NOME Karima el-Mahroug (Ruby Rubacuori)
LUOGO NASCITA Fkih Ben Salah (Marocco)
DATA NASCITA 11 novembre 1992
SETTORE Gossip
NAZIONALITÀ Marocchina
MILLENNIAL FACTOR Impaziente, Narcisista

Chi è

«Purtroppo ho una brutta etichetta». Sembra che Ruby Rubacuori lo ripetesse spesso a una sua amica ristoratrice, ogni volta che un colloquio non finiva come sperato. Poi piangeva e diceva di voler ripulire la sua immagine per fare una vita normale, con un lavoro e una famiglia. Oggi Karima el Mahrough, questo il suo vero nome, pare esser riuscita nel suo intento.

La marocchina che, appena 17enne, involontariamente diede il via al più grande scandalo politico-sessuale della storia italiana sembra in effetti una parente lontana di quella che l’allora primo ministro, Silvio Berlusconi, cercò di far passare per nipote del presidente egiziano Hosni Mubarak parlando con i funzionari della questura di Milano per farla rilasciare dopo un’indagine per un furto, affidandola a Nicole Minetti.

Oggi, dopo il divorzio con Luca Risso, padre di sua figlia Sofia, è fidanzata con un personal trainer che lavora anche nel mondo delle discoteche. Tradotto: l’agognata normalità. Lontano dalle pagine dei rotocalchi se non fosse per qualche scatto rubato di tanto in tanto dai paparazzi nostalgici e soprattutto per i processi a Berlusconi e company.

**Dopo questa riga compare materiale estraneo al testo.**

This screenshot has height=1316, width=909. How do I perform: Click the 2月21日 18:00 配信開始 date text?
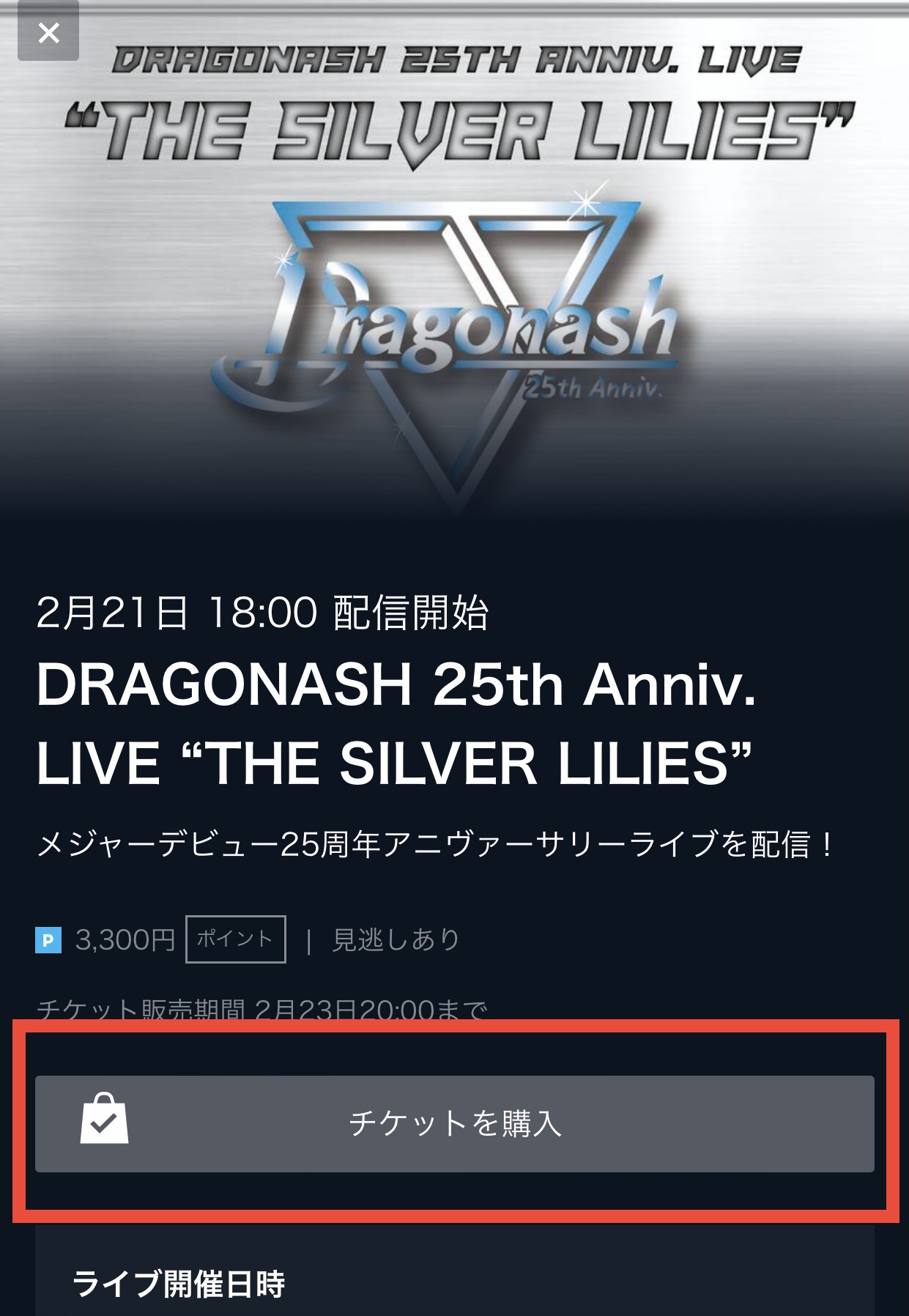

Tra conferme e ripensamenti, Karima è sempre stata parte lesa nei processi. È vero che quell’ambiente era frequentato da escort d’alto borgo, è vero che Ruby ha ricevuto regali con la ‘R’ maiuscola, è altrettanto vero che accertare se l’allora uomo più potente d’Italia – non solo per i suoi soldi – avesse fatto sesso a pagamento con la procace 17enne ballerina del ventre resterà una missione praticamente impossibile.

Al netto del giudizio morale, la fantomatica nipote di Mubarak – che nella sua vita ne ha vissute di ‘ogni’ – è semplicemente una millennial che ha provato a cogliere l’attimo: arriva in Sicilia dal Marocco. Cresce in un contesto pesante. Scappa di casa, scappa dalle comunità. Da ragazzina cerca in tutti i modi l’autonomia. L’opportunità arriva dopo un concorso di bellezza a Messina dove conosce Emilio Fede. Il giornalista la mette in contatto con Lele Mora, fa la cubista. Ruby ha fame e Milano ha molto da offrire. Ne ha ancora di più Berlusconi.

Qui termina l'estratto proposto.